De wond zou zeker weer opengaan na verloop van tijd, met alle extra weefselverlies van dien. Ook hierbij moet je altijd naar de dierenarts.
Behandeling van de wond bij de dierenarts
Eerst worden de bacteriën in de wond gekweekt door middel van een uitstrijkje.
Daarna wordt de wond schoongemaakt: het gebied rondom de wond wordt geschoren terwijl de wond wordt beschermd met een gel. De wond wordt grondig gespoeld met elektrolytoplossing of fysiologische zoutoplossing. Hierbij worden losse niet-vitale stukken weefsel en eventuele vreemde voorwerpen (zand, gras, etc.) verwijderd.
Bij een geïnfecteerde wond kan een lage concentratie van bijvoorkeur chloorhexidine worden gebruikt in het spoelmiddel.
De beste wondgenezing ontstaat in een gecontroleerd vochtig milieu: dit stimuleert de opruimreactie, granulatie en huidgroei, en vermindert pijn en jeuk.
Men zegt dat vochtige wonden twee keer zo snel genezen als wonden die aan de lucht drogen.
Ook is wondafvoer belangrijk: dit stimuleert de afvoer van afvalstoffen en vermindert dode ruimtes waarin infectie kan ontstaan.
Je kunt aan beide eisen voldoen door een drielaags verband aan te leggen, waarbij de binnenste laag zorgt voor vochtbehoud, de middelste laag voor de absorptie van afvalstoffen en vocht, en de buitenste laag voor steun en bescherming tegen verontreiniging van buitenaf.
Het vermijden van te veel beweging in de wond is ook erg belangrijk voor een optimale wondgenezing.
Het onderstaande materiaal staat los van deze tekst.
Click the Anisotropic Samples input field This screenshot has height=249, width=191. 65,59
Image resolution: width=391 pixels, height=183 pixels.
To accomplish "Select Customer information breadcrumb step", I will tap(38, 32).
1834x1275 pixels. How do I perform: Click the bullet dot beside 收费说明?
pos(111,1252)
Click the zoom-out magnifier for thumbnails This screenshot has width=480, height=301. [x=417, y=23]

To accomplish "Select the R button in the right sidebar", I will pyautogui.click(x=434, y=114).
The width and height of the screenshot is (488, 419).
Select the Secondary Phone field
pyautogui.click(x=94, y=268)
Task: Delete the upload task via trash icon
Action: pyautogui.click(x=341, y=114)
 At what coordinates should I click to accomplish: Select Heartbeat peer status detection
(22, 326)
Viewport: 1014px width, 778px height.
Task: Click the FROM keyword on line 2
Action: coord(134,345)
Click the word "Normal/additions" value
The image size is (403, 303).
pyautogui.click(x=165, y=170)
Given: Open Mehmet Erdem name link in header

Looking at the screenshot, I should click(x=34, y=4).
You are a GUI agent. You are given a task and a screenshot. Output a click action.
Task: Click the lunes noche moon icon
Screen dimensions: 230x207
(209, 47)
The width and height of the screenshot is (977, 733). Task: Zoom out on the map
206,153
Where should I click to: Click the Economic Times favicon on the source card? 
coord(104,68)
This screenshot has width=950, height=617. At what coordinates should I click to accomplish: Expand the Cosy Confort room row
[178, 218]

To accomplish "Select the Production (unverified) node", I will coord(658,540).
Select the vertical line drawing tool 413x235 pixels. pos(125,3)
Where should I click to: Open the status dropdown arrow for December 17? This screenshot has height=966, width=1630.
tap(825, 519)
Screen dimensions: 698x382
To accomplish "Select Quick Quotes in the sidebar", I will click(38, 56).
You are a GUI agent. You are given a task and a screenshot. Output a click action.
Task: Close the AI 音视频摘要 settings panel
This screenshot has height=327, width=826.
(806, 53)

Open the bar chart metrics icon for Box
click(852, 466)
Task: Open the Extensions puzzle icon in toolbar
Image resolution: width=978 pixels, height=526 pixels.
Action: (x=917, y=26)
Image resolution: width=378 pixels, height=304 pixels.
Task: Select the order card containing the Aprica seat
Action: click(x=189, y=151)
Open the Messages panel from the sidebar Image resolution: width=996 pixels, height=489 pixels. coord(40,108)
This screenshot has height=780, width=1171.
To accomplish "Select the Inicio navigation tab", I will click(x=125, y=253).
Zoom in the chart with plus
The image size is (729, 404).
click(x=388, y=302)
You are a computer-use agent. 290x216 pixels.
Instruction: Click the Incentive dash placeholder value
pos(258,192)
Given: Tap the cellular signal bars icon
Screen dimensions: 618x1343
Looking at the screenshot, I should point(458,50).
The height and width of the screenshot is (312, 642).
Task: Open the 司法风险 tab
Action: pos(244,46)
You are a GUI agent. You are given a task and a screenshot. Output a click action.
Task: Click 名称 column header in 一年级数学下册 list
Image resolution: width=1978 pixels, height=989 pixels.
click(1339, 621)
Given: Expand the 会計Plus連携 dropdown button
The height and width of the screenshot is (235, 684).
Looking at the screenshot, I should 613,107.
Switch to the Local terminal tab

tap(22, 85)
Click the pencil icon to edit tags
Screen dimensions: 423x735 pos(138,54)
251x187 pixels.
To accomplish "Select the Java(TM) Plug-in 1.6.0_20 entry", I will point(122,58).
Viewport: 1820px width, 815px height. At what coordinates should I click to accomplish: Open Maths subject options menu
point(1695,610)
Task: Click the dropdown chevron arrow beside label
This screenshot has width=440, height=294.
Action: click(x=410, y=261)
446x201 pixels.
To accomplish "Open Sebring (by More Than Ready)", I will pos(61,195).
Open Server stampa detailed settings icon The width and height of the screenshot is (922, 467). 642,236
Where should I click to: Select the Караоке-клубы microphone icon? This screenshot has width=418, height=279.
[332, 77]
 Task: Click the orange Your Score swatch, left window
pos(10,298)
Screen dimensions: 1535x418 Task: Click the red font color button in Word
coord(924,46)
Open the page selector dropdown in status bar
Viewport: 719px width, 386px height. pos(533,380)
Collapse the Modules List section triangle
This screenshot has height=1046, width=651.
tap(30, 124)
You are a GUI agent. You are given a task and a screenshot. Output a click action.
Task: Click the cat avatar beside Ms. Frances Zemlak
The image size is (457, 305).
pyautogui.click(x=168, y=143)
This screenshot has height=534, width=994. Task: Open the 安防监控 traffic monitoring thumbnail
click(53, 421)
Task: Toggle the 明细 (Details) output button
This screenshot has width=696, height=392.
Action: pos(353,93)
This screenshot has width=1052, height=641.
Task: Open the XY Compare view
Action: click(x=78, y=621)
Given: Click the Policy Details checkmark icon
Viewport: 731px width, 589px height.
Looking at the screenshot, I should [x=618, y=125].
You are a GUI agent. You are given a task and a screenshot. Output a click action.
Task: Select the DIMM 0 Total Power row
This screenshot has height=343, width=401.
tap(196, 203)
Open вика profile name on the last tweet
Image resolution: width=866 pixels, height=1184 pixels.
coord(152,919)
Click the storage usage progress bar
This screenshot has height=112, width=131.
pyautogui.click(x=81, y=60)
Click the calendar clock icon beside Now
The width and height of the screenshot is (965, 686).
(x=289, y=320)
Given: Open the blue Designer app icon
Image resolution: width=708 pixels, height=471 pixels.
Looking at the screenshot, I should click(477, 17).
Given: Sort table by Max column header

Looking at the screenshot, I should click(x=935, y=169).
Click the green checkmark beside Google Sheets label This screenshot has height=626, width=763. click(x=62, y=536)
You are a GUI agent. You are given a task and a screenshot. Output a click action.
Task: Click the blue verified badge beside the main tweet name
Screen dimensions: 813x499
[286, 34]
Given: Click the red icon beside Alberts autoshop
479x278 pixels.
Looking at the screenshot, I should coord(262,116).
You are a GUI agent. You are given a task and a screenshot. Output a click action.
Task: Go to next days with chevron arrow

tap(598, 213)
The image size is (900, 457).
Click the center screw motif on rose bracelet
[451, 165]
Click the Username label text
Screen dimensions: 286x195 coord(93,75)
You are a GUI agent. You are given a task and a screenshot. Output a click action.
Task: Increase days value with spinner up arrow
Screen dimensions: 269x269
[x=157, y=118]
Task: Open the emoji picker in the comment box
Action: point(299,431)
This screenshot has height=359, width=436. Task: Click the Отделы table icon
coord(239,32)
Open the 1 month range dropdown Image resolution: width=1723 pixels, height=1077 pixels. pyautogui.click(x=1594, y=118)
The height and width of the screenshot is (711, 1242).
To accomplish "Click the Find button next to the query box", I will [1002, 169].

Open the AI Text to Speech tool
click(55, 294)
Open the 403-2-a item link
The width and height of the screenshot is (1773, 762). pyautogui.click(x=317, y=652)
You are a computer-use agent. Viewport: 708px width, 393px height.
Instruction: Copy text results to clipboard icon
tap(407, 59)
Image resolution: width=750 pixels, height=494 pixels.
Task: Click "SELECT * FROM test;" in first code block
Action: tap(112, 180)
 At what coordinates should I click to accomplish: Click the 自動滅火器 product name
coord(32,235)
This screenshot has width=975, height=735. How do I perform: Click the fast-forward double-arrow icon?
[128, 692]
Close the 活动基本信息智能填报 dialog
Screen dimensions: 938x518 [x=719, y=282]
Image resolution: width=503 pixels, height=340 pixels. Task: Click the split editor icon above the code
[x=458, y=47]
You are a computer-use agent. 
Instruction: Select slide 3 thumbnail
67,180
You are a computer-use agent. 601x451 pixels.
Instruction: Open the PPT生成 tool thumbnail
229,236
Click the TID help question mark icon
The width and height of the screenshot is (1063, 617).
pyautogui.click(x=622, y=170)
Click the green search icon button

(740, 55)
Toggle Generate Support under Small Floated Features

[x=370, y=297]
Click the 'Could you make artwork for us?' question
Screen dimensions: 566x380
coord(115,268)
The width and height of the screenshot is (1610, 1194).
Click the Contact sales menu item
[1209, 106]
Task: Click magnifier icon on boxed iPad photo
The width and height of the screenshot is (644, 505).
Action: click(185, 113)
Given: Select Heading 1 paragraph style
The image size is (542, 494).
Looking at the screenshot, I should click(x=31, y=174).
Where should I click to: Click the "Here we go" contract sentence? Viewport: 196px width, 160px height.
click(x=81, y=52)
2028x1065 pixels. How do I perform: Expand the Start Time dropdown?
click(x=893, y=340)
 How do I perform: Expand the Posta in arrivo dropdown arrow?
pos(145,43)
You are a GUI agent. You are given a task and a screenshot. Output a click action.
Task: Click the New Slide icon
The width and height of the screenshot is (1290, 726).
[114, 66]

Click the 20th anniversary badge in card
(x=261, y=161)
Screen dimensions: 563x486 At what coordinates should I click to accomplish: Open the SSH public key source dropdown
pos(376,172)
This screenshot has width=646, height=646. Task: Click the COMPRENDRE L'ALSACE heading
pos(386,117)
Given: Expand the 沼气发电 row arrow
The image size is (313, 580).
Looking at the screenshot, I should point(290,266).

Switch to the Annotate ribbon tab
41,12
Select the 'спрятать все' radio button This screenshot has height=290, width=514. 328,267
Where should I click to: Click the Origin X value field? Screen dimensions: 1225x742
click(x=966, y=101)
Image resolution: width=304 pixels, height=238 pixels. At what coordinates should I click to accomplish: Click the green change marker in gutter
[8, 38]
Hoe vaak je het verband moet vervangen, hangt af van de hoeveelheid afvalvocht en de noodzaak om een vochtig milieu te behouden. In de praktijk varieert dit tussen meerdere keren per dag (wat betekent dat de kat in de kliniek moet worden opgenomen) en eens in de vijf dagen. Het verband moet schoon blijven en goed zitten.
Vooral dit laatste bepaalt of de kat er zelf goed vanaf blijft. Verbanden die te strak zitten of irriteren, stimuleren de kat om eraan te likken en zichzelf verder te beschadigen.
Bij infectie kan antibiotica worden gegeven op basis van de kweek die is gedaan. Ook pijnstillers zijn geïndiceerd in het begin. Als de wond op deze manier goed geneest, de infectie verdwijnt en het weefsel gezond is, kan de wond na één tot drie dagen worden gesloten. Dit wordt vertraagde primaire sluiting genoemd. De granulatiefase is dan nog niet begonnen. Als sluiting tijdens of na deze granulatiefase plaatsvindt, wordt dit secundaire sluiting genoemd.
Verzorging van de wond
Inspecteer de wond altijd zorgvuldig nadat deze is ontstaan bij je kat en handel volgens bovenstaande richtlijnen. Als je de wond pas na verloop van tijd ontdekt en het is meer dan een oppervlakkige schaafwond, ga dan naar je dierenarts en laat hem of haar bepalen wat de beste behandeling is.
Vermijd allerlei obscure zalven, crèmes en stoffen waarvan de werking niet bewezen is. Als er tegelijkertijd nog andere problemen zijn (gebroken been, gescheurde pezen, shock, etc.), zal je dierenarts hier ook rekening mee houden en de behandeling hierop afstemmen.
Zorg ervoor dat je huisdier de wond niet verder beschadigt; het schoonlikken kan al snel leiden tot beschadiging van de wond, dus dat moet worden vermeden. Een kraag of verband kan hierbij helpen.
Een goed verband zorgt verder voor een schone wondomgeving, bevordert de wondgenezing, vermindert zwelling en bloeding, immobiliseert het wondgebied en vermindert littekenvorming.